Or, why you should think twice before calling yourself an 'entrepreneur'
I get it. The media have made it sound cool, selling the idea that we can all be like Sir Ricardo or The Zuckerberger if we stop working for The Man. And let's face it, the word entrepreneur and its many variations have become popular hashtags.
But the title seems to have taken up more bandwidth than Trump, who also happens to be an entrepreneur. And do you really want to wear that association like a can of fake tan?
Everywhere you look there's another entrepreneur, staring you down like a brazen cow. It has its tush parked in the middle of the virtual highway and refuses to budge. You desperately want to move past it, but it keeps chewin' up your bandwidth.
You swipe right.
You hurl profanities at it, and suddenly an entire herd have joined its ranks. I’m talking solopreneurs, mumpreneurs, authorpreneurs, fempreneurs, wantrapreneurs, fitpreneurs, and entreprenerds. Yup, they're all muscling in on the title.

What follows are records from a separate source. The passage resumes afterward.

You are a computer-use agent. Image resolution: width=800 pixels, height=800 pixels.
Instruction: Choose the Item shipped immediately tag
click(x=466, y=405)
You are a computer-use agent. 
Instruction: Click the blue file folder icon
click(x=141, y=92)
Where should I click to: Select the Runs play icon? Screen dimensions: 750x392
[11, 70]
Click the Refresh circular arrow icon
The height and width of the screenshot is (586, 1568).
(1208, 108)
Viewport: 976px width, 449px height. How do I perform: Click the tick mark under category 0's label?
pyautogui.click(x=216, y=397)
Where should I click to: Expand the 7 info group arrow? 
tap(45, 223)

And there you are, surrounded by a bunch of ‘preneurs’ - all hustling, and doing epic shit, and being remarkable, and changing the world one hashtag at a time and, UGH.

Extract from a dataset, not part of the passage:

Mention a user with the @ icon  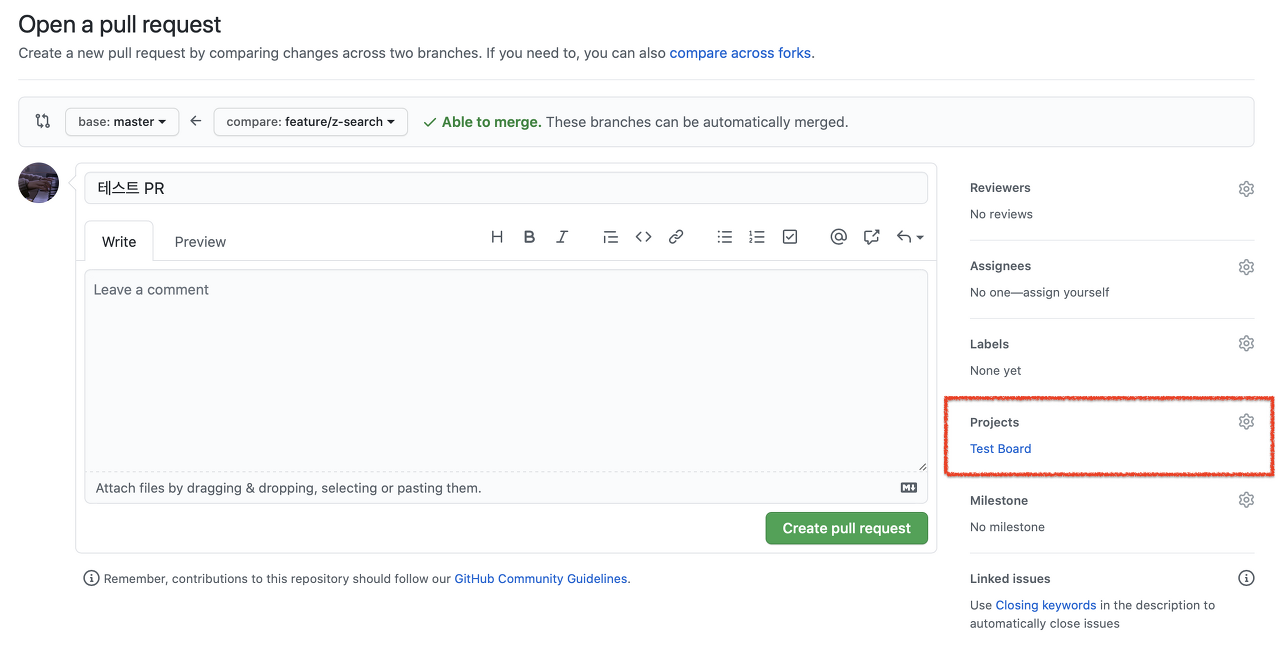[838, 236]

After a while all that mooing begins to sound the same. Everyone’s so busy entrepreneuring their tushes all over the w.w.w. that you can’t see the hooves for the horns. Your eyes glaze over, your face becomes expressionless and there’s an annoying buzzing in your ears. This, my friends, is entreprenapathy: a feeling of severe “UGH” following prolonged misuse and overuse of the word entrepreneur.
entreprenapathy: a feeling of severe “UGH” following prolonged misuse and overuse of the word 'entrepreneur'.

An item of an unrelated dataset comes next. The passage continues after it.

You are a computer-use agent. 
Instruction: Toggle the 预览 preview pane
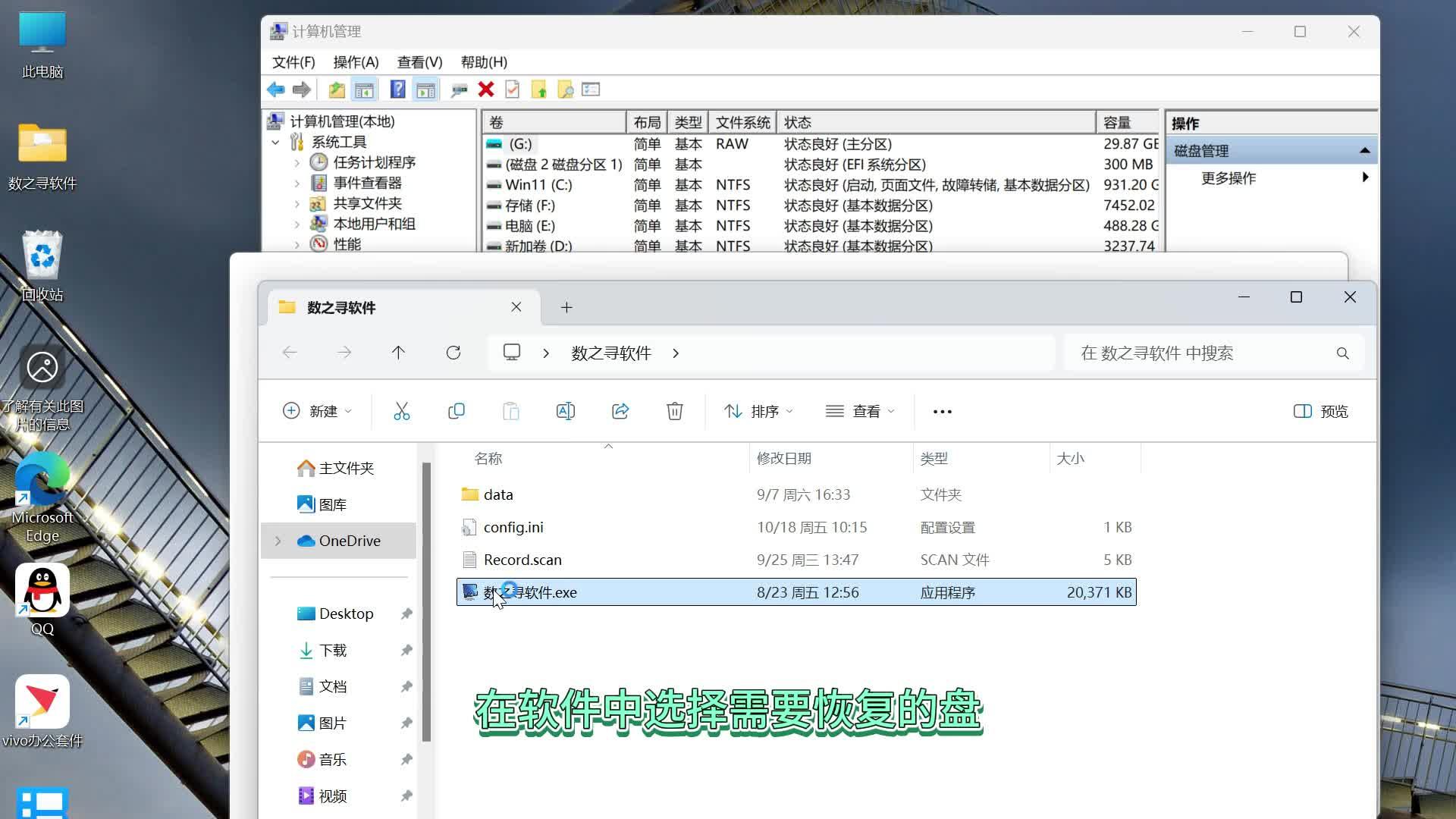[1320, 411]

It seems everyone is an entrepreneur these days. Even those who aren’t, according to the true definition, entrepreneurs.
According to Forbes, true entrepreneurs take an idea - any idea - that nobody has. They find a market for it and launch it to their customers. They don’t just turn their passions into a business.
And yet there is nothing wrong with turning your passion into a business.
So, when did we all become so afraid to own who we are? To be OK with being a business owner, or freelance copywriter, or working mum, or author? When did we decide that adding “preneur” to every job title was a good idea? That it would somehow buy us a fancier house in the digital property market?
Calling yourself an entrepreneur in a world full of entrepreneurs is not standing out. It’s fitting in. It’s becoming part of the noise, the buzz, the hype.
So much so, that whenever I hear the term now, I wince. It doesn’t make me think, ‘game changer’. It makes me think, ‘cliché’. And, well, clichés are one big entrepre-no-no.
Over to you
What do you think? Am I being a Moaning Meg, or are you with me on this?